• **ACTIVITY 1**: Decide whether each statement below agrees with the ripper linkage thread, answering yes or no and quoting the deciding words from the thread. (a) Vigo made the drawing in MSpaint. (b) Vigo believes the linkage could go past vertical as the picture suggests. (c) The shanks come out of the top of the bar.
• **ACTIVITY 2**: According to Vigo's reply in the ripper linkage thread, where is the cylinder, and what state are the shanks in?
• **ACTIVITY 3**: Carry the ripper linkage thread forward from its final post.

[EXCERPT PROVIDED — start]

Yep, I can see that. Anxious to see it in operation.


----------



## Vigo (Oct 8, 2021)

ovrszd said:


> Study that one more time. Would you say the cylinder is extended now? If so, the shanks are pointing forward. Never saw that before. How would you not get them into the tractor tires?


The cylinder is about in the middle and the shanks would be 'partially retracted'. The shanks would be coming out of the bottom of the bar, not the top.

I drew a terrible picture in MSpaint as i am wont to do on tractor forums.
















I don't think the linkage could go 'past vertical' like this pic implies but imagining the whole square tube rotated 90 degrees was a lot easier than trying to redraw it at 74 degrees or whatever. These drawing skills do not go particularly far, obviously.

The red arrow is meant to illustrate that a force trying to rotate the rippers backwards would create a 'spreading' load between the square tube and the pivot pin of that large link, which would protect the cylinder as FredM mentioned. Some good thinking got thunk when they designed these fancy dirt pushers.


----------



## FredM (Nov 18, 2015)

I mentioned the knee to give the idea that when the leg is straight, it becomes locked as you all would know, that link works the same way with the ram extended and with the rippers in the ready position.


----------



## Vigo (Oct 8, 2021)

The two yellow links will not fit through the space between the square bar and the large lever's pivot unless the two pieces articulate/fold to become 'shorter'. However, hitting the ripper teeth would just put force in a straight line along those two lined-up arms (the leg/knee analogy), which would not cause the folding joint to move forward or back (it would create some of this force but at a low level the hydraulic cylinder could easily resist) and the primary force would be a spreading load between the square tube and the large lever's pivot point, which is heavily triangulated in space.

[EXCERPT PROVIDED — finish]
[RAW DATA — start]

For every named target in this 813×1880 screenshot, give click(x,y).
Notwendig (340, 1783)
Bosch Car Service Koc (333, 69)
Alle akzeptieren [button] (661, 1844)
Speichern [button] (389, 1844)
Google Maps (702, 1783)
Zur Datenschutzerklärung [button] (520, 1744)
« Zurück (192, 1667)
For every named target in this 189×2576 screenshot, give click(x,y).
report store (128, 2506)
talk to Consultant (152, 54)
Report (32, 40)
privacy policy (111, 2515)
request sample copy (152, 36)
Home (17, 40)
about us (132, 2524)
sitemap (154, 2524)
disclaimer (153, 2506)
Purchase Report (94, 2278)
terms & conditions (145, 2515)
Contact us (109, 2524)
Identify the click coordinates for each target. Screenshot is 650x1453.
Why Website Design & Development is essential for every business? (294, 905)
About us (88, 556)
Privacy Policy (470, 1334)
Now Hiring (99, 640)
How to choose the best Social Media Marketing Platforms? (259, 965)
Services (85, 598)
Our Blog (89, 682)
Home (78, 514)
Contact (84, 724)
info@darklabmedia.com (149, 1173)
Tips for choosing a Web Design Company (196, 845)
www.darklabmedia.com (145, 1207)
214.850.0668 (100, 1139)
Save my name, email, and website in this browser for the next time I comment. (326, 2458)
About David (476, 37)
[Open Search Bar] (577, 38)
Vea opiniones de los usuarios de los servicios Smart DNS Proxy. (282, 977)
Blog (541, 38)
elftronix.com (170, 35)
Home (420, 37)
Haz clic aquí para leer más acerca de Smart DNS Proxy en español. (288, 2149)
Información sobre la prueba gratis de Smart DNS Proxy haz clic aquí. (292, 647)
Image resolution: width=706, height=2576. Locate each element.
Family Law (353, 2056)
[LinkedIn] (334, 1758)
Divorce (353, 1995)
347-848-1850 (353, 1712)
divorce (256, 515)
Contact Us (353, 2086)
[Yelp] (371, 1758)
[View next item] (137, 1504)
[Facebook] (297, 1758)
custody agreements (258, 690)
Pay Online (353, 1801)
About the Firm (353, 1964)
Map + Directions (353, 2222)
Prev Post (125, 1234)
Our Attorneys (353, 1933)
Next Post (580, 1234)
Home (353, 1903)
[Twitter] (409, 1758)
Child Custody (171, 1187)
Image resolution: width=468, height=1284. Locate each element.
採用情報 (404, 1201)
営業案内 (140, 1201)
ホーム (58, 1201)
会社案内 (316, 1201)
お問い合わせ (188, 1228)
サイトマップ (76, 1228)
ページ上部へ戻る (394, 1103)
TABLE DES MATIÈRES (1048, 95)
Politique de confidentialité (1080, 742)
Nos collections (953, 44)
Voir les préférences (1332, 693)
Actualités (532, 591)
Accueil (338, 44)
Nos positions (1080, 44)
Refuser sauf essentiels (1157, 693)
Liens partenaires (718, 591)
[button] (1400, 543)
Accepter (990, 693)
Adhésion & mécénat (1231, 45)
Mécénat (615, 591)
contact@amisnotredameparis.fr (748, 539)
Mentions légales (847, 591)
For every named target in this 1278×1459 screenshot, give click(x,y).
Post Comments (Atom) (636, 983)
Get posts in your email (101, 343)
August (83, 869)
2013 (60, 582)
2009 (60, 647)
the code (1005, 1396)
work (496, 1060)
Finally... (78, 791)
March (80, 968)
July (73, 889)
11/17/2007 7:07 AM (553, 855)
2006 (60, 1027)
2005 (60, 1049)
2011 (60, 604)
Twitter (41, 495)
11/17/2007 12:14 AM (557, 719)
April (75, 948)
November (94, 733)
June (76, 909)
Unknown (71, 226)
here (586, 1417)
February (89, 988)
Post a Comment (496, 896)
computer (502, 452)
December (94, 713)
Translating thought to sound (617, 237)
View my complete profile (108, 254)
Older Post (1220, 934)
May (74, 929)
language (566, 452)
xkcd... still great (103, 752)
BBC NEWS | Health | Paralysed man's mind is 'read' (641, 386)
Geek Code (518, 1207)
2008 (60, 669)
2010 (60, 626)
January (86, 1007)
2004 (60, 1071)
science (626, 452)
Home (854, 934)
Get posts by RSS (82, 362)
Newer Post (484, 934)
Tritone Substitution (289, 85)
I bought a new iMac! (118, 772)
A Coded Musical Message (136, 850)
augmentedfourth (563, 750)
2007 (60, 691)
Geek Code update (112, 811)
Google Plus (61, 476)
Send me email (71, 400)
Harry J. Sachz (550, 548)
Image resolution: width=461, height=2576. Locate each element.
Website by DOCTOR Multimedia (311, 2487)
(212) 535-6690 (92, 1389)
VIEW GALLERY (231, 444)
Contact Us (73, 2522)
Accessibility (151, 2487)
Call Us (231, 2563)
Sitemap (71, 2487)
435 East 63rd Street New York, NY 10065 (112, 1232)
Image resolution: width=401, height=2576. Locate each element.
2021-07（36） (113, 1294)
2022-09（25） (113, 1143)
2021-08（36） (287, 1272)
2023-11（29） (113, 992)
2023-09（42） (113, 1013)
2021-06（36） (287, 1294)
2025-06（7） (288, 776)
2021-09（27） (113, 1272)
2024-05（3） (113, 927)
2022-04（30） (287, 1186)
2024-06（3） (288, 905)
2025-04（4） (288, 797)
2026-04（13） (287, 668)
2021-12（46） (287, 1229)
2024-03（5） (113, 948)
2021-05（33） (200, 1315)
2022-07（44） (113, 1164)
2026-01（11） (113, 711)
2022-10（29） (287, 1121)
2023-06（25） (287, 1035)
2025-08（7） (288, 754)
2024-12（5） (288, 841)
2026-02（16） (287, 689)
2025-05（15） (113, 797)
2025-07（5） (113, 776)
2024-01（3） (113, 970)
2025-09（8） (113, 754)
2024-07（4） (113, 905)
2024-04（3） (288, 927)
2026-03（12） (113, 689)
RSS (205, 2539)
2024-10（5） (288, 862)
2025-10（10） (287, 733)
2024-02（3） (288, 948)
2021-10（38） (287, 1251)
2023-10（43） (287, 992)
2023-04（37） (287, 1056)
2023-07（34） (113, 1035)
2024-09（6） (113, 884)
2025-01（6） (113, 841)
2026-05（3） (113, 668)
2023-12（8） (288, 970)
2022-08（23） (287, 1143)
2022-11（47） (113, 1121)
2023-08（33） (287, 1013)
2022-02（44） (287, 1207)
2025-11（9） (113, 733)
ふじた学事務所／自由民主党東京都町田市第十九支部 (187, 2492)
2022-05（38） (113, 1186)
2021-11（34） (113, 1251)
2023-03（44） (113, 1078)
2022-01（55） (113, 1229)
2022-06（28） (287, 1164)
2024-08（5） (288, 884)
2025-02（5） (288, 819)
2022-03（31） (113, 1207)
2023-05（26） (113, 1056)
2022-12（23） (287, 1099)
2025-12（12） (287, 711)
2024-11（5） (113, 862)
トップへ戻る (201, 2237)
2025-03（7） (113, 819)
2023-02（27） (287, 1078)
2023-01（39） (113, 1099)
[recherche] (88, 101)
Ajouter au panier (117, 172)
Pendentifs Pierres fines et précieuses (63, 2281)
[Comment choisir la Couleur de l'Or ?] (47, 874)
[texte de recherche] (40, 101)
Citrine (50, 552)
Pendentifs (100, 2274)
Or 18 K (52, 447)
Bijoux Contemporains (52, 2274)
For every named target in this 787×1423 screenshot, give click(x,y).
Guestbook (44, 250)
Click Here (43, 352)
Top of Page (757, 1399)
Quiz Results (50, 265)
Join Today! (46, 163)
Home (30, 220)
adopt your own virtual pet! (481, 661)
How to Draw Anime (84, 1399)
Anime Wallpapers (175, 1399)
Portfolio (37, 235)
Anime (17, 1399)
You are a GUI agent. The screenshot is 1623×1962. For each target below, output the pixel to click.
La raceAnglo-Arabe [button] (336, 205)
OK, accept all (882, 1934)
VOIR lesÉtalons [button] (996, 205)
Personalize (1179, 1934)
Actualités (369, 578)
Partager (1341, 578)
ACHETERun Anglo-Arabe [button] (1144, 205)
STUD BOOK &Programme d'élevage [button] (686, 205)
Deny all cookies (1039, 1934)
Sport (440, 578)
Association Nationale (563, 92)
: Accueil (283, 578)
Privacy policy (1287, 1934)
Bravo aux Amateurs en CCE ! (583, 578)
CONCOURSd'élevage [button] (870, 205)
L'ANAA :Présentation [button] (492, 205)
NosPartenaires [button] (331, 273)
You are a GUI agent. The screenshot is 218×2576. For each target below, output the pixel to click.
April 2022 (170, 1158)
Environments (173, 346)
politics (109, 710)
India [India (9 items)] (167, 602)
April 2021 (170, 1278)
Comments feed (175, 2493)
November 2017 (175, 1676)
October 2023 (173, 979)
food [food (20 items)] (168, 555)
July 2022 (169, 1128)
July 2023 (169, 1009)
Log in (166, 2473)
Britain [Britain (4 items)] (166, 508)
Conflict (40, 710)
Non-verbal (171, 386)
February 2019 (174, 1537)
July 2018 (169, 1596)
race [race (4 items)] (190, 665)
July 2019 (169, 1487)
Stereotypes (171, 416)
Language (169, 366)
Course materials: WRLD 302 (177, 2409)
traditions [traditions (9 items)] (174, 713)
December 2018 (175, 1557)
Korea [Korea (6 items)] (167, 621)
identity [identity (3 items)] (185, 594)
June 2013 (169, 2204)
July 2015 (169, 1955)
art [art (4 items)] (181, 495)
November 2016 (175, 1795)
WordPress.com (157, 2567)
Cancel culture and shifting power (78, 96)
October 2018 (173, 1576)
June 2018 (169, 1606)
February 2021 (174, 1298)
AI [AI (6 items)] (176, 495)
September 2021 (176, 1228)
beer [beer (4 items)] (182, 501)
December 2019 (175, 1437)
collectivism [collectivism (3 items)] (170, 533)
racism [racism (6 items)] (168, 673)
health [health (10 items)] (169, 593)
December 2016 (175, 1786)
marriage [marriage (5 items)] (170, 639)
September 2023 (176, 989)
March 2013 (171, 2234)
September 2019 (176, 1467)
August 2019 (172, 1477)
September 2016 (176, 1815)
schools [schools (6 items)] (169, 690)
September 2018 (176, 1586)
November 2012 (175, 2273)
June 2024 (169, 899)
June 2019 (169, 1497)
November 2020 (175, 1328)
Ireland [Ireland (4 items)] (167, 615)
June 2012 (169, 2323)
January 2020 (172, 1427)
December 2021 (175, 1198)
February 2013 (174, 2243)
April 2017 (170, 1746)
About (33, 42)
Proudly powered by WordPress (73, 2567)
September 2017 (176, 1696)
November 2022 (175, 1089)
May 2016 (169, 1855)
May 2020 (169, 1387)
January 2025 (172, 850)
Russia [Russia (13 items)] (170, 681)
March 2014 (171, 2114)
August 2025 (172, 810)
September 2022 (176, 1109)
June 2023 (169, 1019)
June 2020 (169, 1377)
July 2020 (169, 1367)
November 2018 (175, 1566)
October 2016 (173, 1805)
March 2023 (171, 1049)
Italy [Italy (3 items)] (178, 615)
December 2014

[RAW DATA — finish]

• **ANSWER BOX 1**:
(a) Yes: "I drew a terrible picture in MSpaint as i am wont to do on tractor forums."
(b) No: "I don't think the linkage could go 'past vertical' like this pic implies"
(c) No: "The shanks would be coming out of the bottom of the bar, not the top."

• **ANSWER BOX 2**: The cylinder is about in the middle, and the shanks would be partially retracted.

• **ANSWER BOX 3**:
If you imagine having the mount on the square tube on the 'top' face instead of the 'rear' face, hitting the rippers would put a huge force into the cylinder. So all the extra complexity in the linkage is there to protect the cylinder from things the rippers hit.

Im sure I'm not helping, but I did know exactly what you meant, just overexplained as usual and it got lost in there.


----------



## TractorRookie (Dec 6, 2021)

We need to settle this.lol. 

I'm going to have to remove the cylinder and try to articulate the ripper assembly so we can settle how this crazy thing works.

I did have to move it yesterday so I hooked it to the tractor and of course my curiosity got the best of me so I drug it around for a few minutes. It does a good job of making things smooth but I can really see the need for the ripper teeth. Id like to cut some roads/fire breaks around my place and I think it will be much easier if I have the rippers. 

Do any of you have suggestions on finding rippers ? I think I found them but I'd love to find the best deal possible.


----------



## TX MX5200 (May 12, 2020)

I may be wrooooong….but looks like when the cylinder retracts it rotates rippers down and raises the rear of blade….so ya would maybe lower the box down at rippers lower to engage both the rippers and rear blade.

just a guess….I just bought 2 rippers for 65dollars and was happy to find em. Mine are lighter duty and have holes for locking pins….looks like yours has the slip retainer clips to me. Your blade is more of medium duty and mine is standard duty, which is nice talk for more sissy like.


----------



## FredM (Nov 18, 2015)

I may be wrooooong….but looks like when the cylinder retracts it rotates rippers down and raises the rear of blade….so ya would maybe lower the box down at rippers lower to engage both the rippers and rear blade.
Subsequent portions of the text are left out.